Evaluation Standards

The following is a clarification for the purposes of this course of UTD’s official policy with
respect to grading standards.

  • An A grade indicates excellent work. A work has something to say and says it well. It displays a subtle and nuanced understanding of the texts, develops arguments clearly and effectively, and reflects insightfully on the course material. It often rises above other work in terms of creativity and sophistication, or it may add something valuable to the discussion that goes beyond merely fulfilling the letter of the requirements. Only few, minor mistakes are present.
  • A B grade indicates good work, but with room for improvement. Such work displays a clear understanding of the text, develops arguments consistently with a clear aim, and is thoughtful and careful. The presence of serious errors must not impair the clarity of an argument or the overall understanding of a text. B work is in many ways successful, but lacks the sophistication or originality of A work.
  • A C grade indicates marginal work. It shows a basically adequate understanding of the key parts of the text. Arguments aim at a central claim, though they may rely on unsupported or insufficiently developed ideas.

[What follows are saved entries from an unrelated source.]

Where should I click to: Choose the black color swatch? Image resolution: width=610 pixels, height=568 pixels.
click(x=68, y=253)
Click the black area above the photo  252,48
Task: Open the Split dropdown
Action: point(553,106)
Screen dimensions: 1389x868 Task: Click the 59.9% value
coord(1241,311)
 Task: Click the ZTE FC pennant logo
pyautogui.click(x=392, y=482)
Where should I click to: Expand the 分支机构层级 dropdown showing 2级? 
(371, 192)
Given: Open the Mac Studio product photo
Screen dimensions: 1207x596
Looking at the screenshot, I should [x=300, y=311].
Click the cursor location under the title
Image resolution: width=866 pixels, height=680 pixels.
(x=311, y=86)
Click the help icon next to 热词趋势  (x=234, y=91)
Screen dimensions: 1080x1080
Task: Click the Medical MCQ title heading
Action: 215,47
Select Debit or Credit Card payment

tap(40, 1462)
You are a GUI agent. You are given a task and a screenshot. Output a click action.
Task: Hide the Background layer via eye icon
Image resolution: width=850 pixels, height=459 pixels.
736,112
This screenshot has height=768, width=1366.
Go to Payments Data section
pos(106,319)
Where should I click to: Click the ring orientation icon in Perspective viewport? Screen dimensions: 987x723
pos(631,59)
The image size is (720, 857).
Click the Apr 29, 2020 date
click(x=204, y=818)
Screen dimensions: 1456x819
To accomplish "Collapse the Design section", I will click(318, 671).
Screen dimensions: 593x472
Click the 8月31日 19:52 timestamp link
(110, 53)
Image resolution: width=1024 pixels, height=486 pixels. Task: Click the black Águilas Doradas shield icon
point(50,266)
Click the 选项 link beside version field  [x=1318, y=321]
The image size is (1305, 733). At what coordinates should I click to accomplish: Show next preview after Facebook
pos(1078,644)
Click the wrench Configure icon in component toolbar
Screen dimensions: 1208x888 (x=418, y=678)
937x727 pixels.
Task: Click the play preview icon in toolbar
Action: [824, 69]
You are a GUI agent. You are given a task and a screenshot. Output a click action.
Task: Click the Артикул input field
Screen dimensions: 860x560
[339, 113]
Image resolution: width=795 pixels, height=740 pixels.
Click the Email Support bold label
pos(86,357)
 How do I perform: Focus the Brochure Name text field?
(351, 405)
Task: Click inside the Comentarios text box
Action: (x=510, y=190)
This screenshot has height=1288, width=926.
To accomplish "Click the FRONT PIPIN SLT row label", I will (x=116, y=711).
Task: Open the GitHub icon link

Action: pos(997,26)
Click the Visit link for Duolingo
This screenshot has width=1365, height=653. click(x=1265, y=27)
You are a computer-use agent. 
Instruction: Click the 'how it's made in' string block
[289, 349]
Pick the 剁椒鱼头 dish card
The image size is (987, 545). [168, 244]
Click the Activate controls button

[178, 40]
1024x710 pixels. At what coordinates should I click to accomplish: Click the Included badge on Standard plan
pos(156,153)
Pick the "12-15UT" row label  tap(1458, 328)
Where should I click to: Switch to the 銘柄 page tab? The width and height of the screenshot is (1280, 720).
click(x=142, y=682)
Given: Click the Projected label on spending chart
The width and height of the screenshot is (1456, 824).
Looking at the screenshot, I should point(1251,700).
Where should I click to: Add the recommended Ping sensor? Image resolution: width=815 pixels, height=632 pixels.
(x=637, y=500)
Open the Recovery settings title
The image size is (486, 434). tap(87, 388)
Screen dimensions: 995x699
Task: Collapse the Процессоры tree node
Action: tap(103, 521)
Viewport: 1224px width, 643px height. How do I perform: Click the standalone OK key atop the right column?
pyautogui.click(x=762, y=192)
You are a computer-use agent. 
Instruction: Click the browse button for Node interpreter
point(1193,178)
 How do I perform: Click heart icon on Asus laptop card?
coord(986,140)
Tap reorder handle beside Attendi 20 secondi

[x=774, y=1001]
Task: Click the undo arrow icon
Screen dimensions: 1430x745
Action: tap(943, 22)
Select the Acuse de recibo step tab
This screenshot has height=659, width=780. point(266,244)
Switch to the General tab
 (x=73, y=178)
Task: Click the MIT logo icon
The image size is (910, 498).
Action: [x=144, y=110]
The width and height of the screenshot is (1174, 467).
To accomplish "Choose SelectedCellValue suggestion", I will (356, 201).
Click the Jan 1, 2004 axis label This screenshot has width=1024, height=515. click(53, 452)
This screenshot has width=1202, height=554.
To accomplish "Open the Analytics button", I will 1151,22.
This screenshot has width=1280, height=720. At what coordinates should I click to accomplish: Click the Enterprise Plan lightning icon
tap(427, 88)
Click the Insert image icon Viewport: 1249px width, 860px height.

More serious errors may be present, so long as the central claims and basic understandings are not undermined.
  • Work which deserves a grade less than C is considered poor and will display some of the following problems: it fails to show adequate understanding of the text; it fails to understand the assignment; it fails to articulate a coherent or adequate argument; it fails to reflect on the content of the course; it displays such pervasive grammatical errors as to be highly obscure in meaning.

Course & Instructor Policies

Late Work / Make-up Exams

No late work or make-up exams will be allowed without consent of the professor prior to the due/exam date, except in situations where University policy requires it.

Class Attendance

While reading and writing are crucial parts of the course, the central philosophical activity is live discussion. While class will occasionally involve bits of lecture, this is merely an instrument to a more well-informed discussion. Attendance is thus considered mandatory.

Classroom expectations

You are expected to have read the assignments before class, and it would be to your benefit to also read them again after class. You are expected to bring all of the texts assigned for each day’s class, and have them available to refer to. You are expected to listen respectfully to the professor and your fellow students, and participate in class discussions and activities.